Frederic Myers researched the history of the house and (mistakenly) found that 'Donore' was built in 1860 (actually 1864/65) and occupied by a husband and wife Elizabeth and Henry Swinhoe.

After Elizabeth's death, Henry married again. Henry and his new wife Imogen were heavy drinkers and did not have a good relationship, and Henry Swinhoe himself was taken to court after drunkenly trying to upset a pram that carried the baby Gustav Holst. The second wife, Imogen left the house shortly before the husband died, in 1876 and died shortly afterwards herself in 1878 in Clifton, Bristol. By obtaining pictures of both women, Frederic Myers was able to allow Rosina to "identify" the ghost as the second wife of the previous owner, Imagen Swinhoe.

Rosina Despard was in her late teens at the time of the alleged hauntings; she went on to become the twenty third woman to graduate with a medical degree in England, and to become the physician at Holloway women's prison.

==Subsequent Research==

Seventeen people claim to have seen the ghost and it was assumed that it was no longer seen after 1899. Later, after the house was turned into a boarding school for boys, there were stories of a lady being encountered in the corridors, in the stairs and in the gardens. It subsequently became known as St. Anne's and was used as a diocesan House for the diocese of Gloucester, and MacKenzie reports one unusual report from that period.

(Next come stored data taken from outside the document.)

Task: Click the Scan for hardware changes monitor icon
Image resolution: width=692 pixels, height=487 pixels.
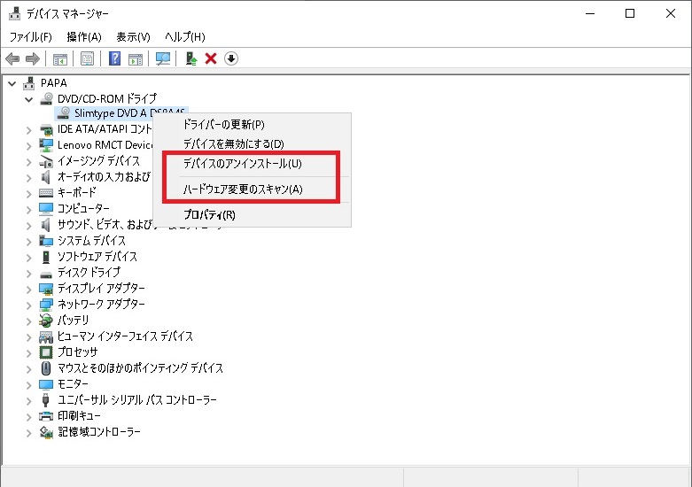Action: (x=163, y=58)
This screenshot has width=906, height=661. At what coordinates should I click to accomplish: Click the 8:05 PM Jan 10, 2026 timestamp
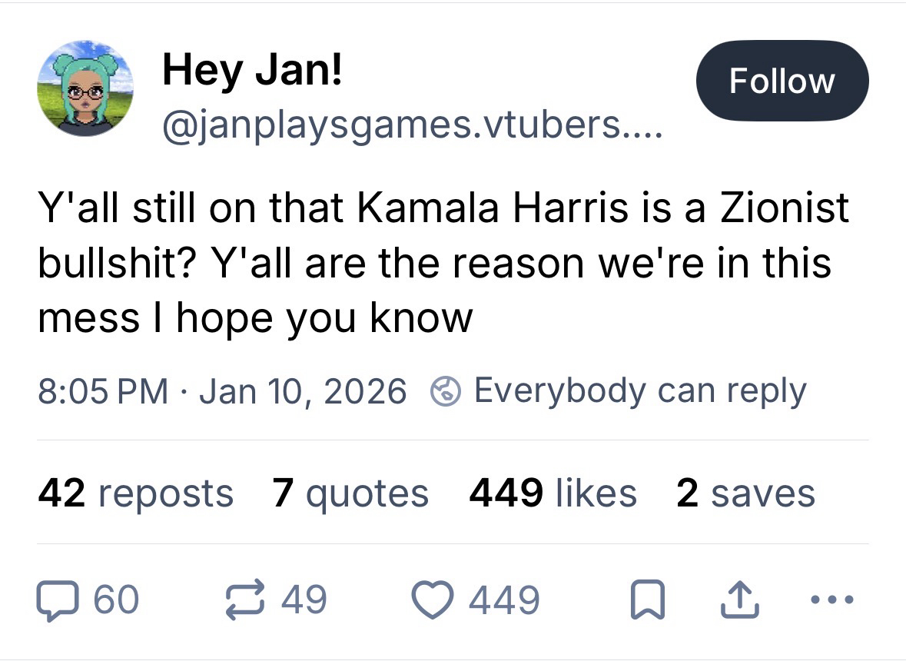click(x=221, y=391)
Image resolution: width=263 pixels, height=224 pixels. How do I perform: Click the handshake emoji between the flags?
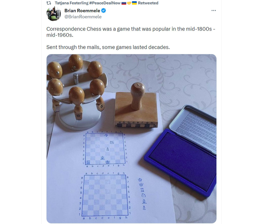coord(129,3)
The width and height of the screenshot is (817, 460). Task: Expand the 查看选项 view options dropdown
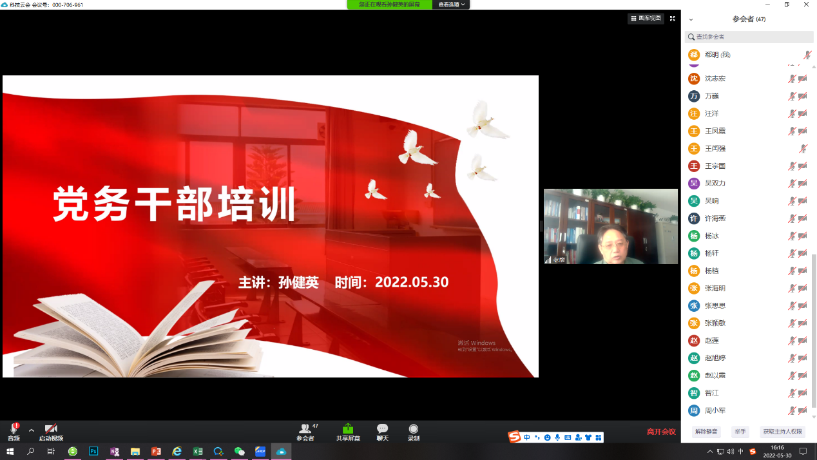451,5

In 1958 Society for Psychical Research President G.W. Lambert suggested a naturalistic explanation for the case; suggesting that underground water caused subsidence and led to the family misinterpreting mundane sounds as ghostly, hence predisposing them to hallucinate the apparition. His argument was that changes in the water table caused by the opening of the nearby Dowdeswell Reservoir led to the apparition ceasing.

Andrew MacKenzie, an occult and crime writer who was also a member of the Society for Psychical Research, wrote a book, Hauntings and Apparitions: An Investigation of the Evidence, in which he claims that three people have seen figures around Garden Reach between 1958 and 1961.

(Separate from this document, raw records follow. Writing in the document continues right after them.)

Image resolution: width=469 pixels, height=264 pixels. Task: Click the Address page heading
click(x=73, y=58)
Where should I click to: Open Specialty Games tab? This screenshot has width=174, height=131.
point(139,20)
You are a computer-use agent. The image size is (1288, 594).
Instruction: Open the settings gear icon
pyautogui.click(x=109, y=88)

In 1977 ghost hunter Peter Underwood proposed another mundane explanation; that the ghost was in fact a real physical woman, Captain Despard's mistress, and this was the reason she always concealed her face. According to Underwood's hypothesis the family Rosina and others misled Myers to prevent a scandal.

In 2021 Association for the Scientific Study of Anomalous Phenomena chair Christian Jensen Romer published a paper looking at contemporary records. He found that there was a peculiar incident during the Swinhoe's residence when a maidservant dressed as a ghost as fancy dress for Bonfire Night was attacked by a frightened errand boy and speculates that memories of this incident and the magistrate's court case could have led to the house mistakenly acquiring a reputation as haunted. He also notes that Myer's investigation was minimal, but that the sources give us no reason to disbelieve Rosina's account.

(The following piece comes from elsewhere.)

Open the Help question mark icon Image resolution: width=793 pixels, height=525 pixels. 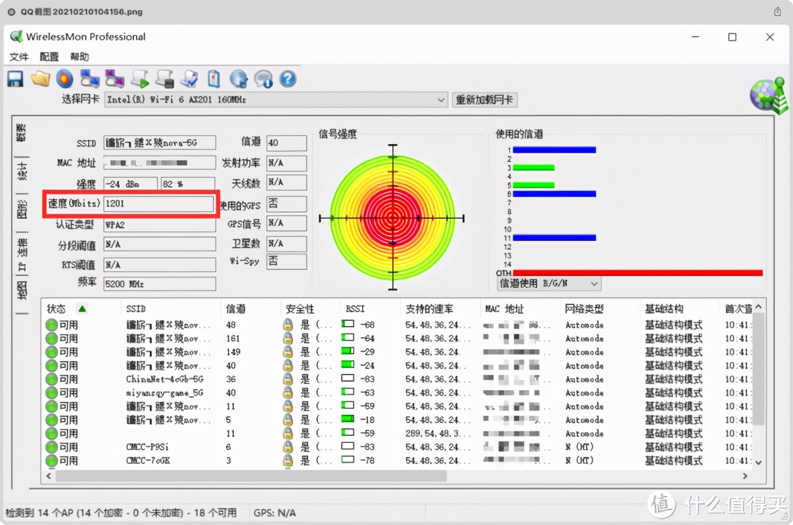click(x=288, y=79)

However Jensen Romer establishes that the name "The Cheltenham Ghost" originally applied to another purported haunting in Suffolk Street off the Bath Road, that reached the international press after local railway companies laid on special "ghost hunting trains" to allow the curious to come and see the mysterious lights. This and another case referenced by the sceptical magician John Nevil Maskelyne (as occurring in his own home in Swindon Road, Cheltenham) both share an apparition with the characteristics of being an older woman looking for lost money or hidden treasure, suggesting this was a common folk belief in the town at the time.